5 Amrut Intermediate Sherry (57.1% abv) (92/100)
– Amrut may have built its name on the Fusion (and Jim Murray’s somewhat ridiculous score given to it for that matter), but the distillery’s Intermediate Sherry and Portonova are bigger, better malts in my opinion. The intermediate sherry is a stunning whisky. Earlier batches were a little better, but all I’ve tried have been great. The exotic spices, creamy chocolate and jammy fruits are to die for. Young whisky has no business tasting this good.
6 Amrut Portonova (62.1% abv) (92/100)
– I’d be hard pressed to tell you which I prefer (this or the Intermediate Sherry), as both are stunning in their own right. Additionally, both bring such mouth-wateringly fruity and concentrated jam-like notes to the fore while backing them with subtle and singular nuances particular to Amrut I simply can’t choose. The distillery’s ‘make’ works well with the influence of these well-seasoned barrels. The hot climes of Bangalore really allow those casks to breathe.
7 Lagavulin 16 (43% abv) (92/100)
– I keep reading about Lagavulin 16 suffering from decline and in some sort of tailspin, but as a guy who nearly always has a bottle of this mainstay open I gotta say – much like with the Uigeadail – there may be a some slight change from time to time, but by no means have I seen this one falter. I know Serge of Whiskyfun mentioned a while back that he feels the same as I do. Not that we’re looking for vailidation, mind. Truly a quintessential malt.
8 Aberlour a’bunadh (59.7% abv*) (92/100)
– I struggled mightily to include this one, but in the end early biases won out. As did hopes that we’ll see a slight upturn again someday. This is an expression renowned for batch variance, and that’s part of the reason we love it. However, it can and does swing from highest of highest to…well…just ok. I don’t think I’ve found an outright bad a’bunadh, but I have been disappointed on occasion. (*The score I’m showing here was from Batch 28, in case you were curious.) We’re seeing a creeping of price on this one, so be careful where you buy, but generally even the worst a’bunadh is better than most of its contemporaries in terms of price point.
9 Bowmore Laimrig (54.4% abv*) (91.5/100)

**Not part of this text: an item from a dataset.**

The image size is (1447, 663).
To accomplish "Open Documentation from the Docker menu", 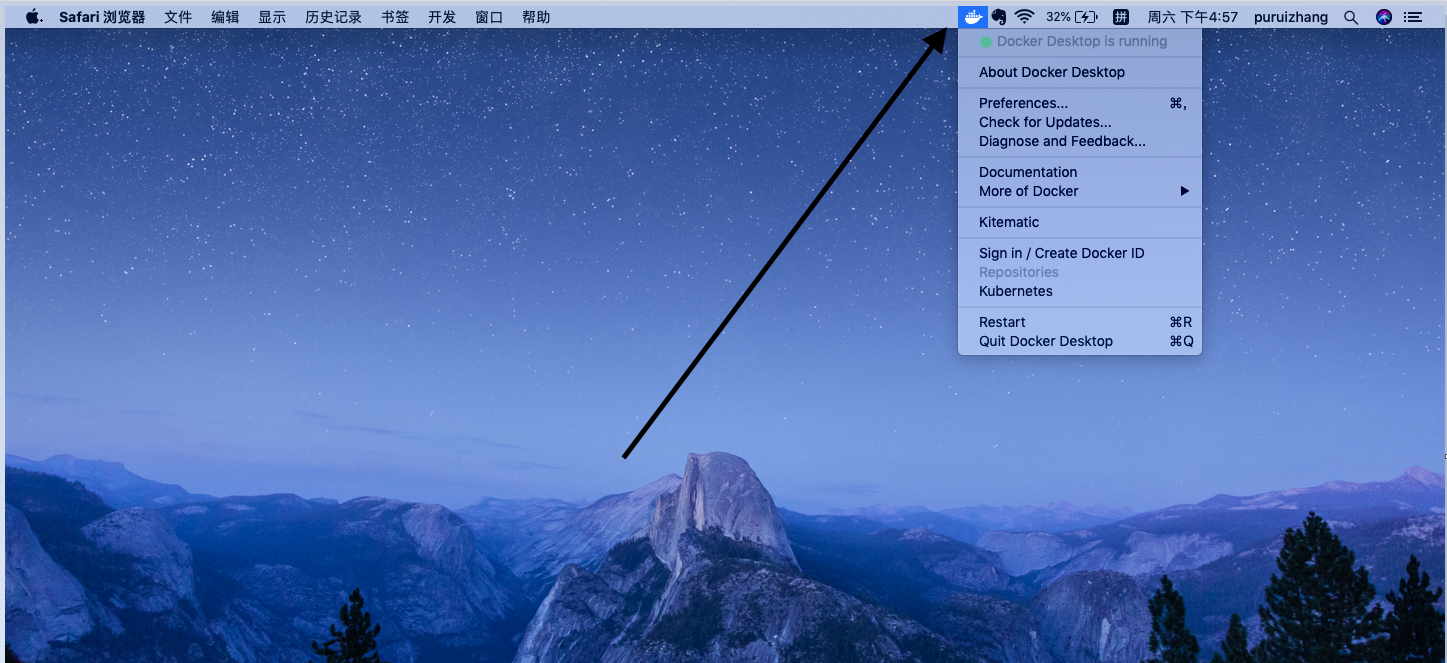I will [x=1027, y=172].

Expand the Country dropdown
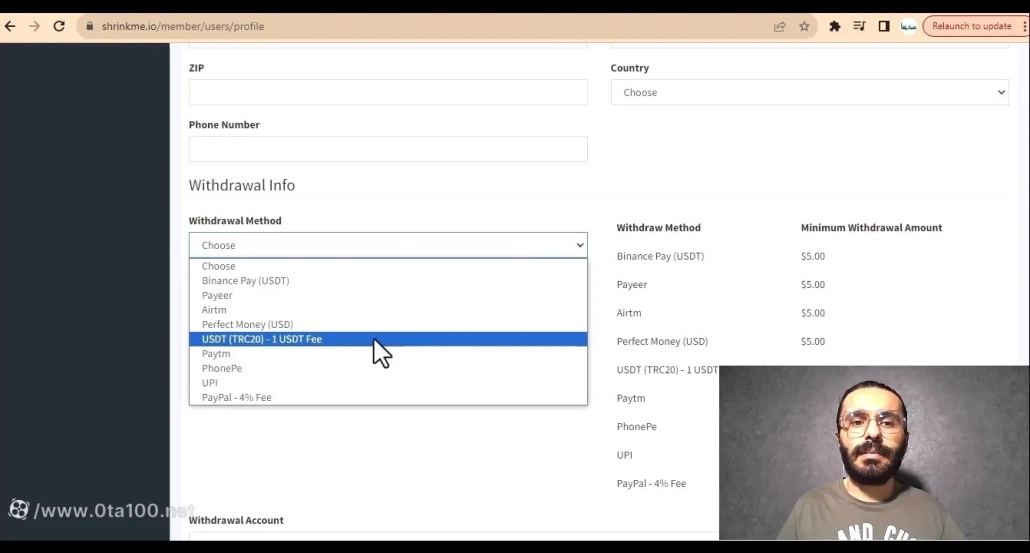[x=809, y=92]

– One of my absolute favorite malts of recent years. I admit I do have some personal bias from lingering memories of a Feis Ile edition tried on Islay, but make no mistake this is a killer malt. Huge sherry and middling peat. Such a beautiful combination of sweet and smoky. Again, this is a very jammy malt; thick and oily and one that lingers for a long time after tasting. This is Bowmore’s phoenix malt in my eyes. (*Score shown is for Batch 1)
10 Laphroaig 18 (48% abv) (91.5/100)
– This is quite possibly the new ‘classic’ 18 year old on the market, outshining Highland Park’s 18 by miles and really only seeing competition from Talisker 18 or Caol Ila 18 (older editions, that is, and incidentally also not available in Canada). Laphroaig gets really pretty with age. The peat fades and the soft fruity notes that step forward are breathtaking. Up until recently we could get this for about $90. I think it’s about $110 now, but still a relative bargain for a malt like this.
…and finally… I really wanted to give Bunnahabhain 18 an honorable mention. It should have been included here, but the most recent bottle I tried (and am still sipping from) has a very predominant sulphuric thread through it. A deal-breaker, for sure. Unfortunately this is not the first time I’ve found it in Bunna 18. When you get a clean batch though…wow. One of my favorite 18s of all time.